There are three types of tables in MemSQL: reference tables, sharded tables, and temporary tables.
Reference tables are relatively small tables that do not need to be distributed and are present on every node in the cluster. They are both created and written to on the master aggregator. Reference tables are implemented via primary-secondary replication to every node in the cluster from the master aggregator. Replication enables reference tables to be dynamic: updates that you perform to a reference table on the master aggregator are quickly reflected on every machine in the cluster.
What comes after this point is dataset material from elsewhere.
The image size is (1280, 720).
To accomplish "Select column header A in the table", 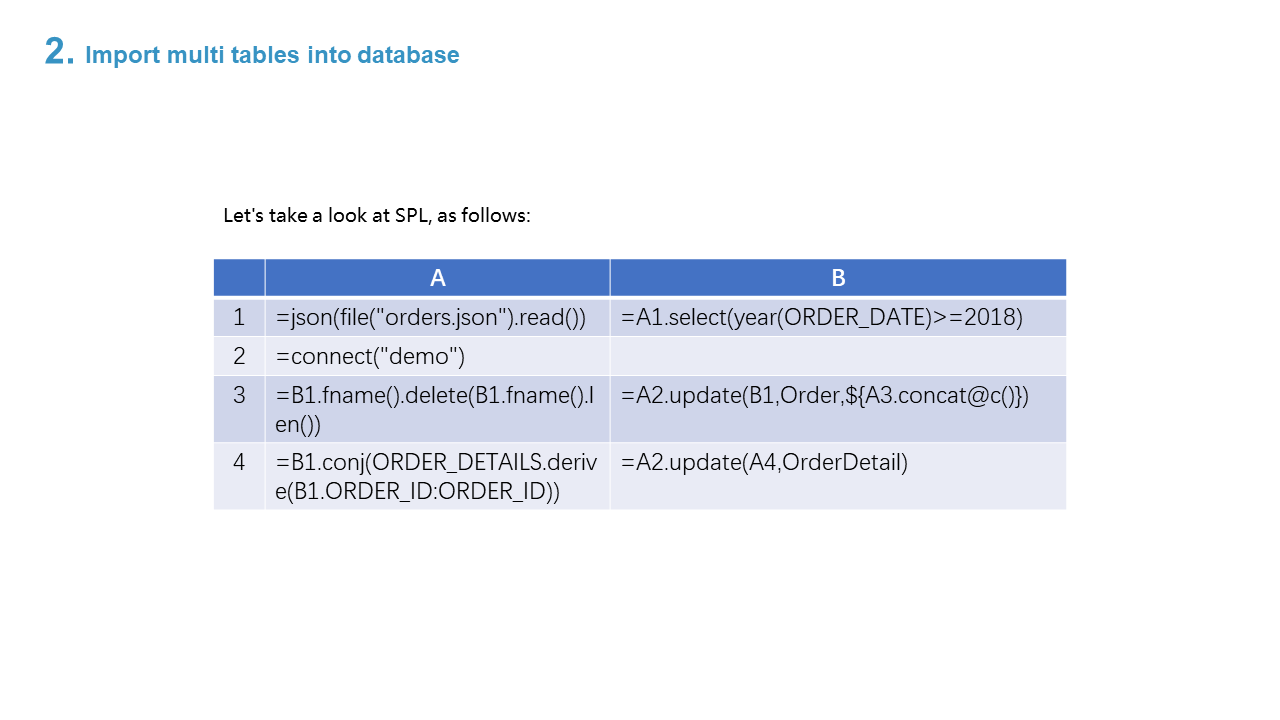I will (437, 278).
MemSQL aggregators can take advantage of reference tables’ ubiquity by pushing joins between reference tables and a distributed table onto the leaves. Imagine you have a distributed
clicks table storing billions of records and a smaller
customers table with just a few million records. Since the
customers table is small, it can be replicated on every node in the cluster. If you run a join between the
clicks table and the
customers table, then the bulk of the work for the join will occur on the leaves.
Reference tables are a convenient way to implement dimension tables.
Every database in the distributed system is split into a number of partitions. Each sharded table created is split with hash partitioning over the table’s primary key; a portion of the table is stored in each of its database’s partitions.
Partitions are implemented as databases on the leaves. For example, partition 3 of database
db is stored in a database
db_3 on one of the leaves. For every sharded table created inside
db, a portion of its data will reside in
db_3 on that leaf.
Although sharded tables in the same database share the same database containers on the leaves, no assumptions can be made about particular rows from different tables being co-located on a partition. If you join two tables on the column(s) they are sharded on, MemSQL can perform a co-located join, which will improve the speed of the join.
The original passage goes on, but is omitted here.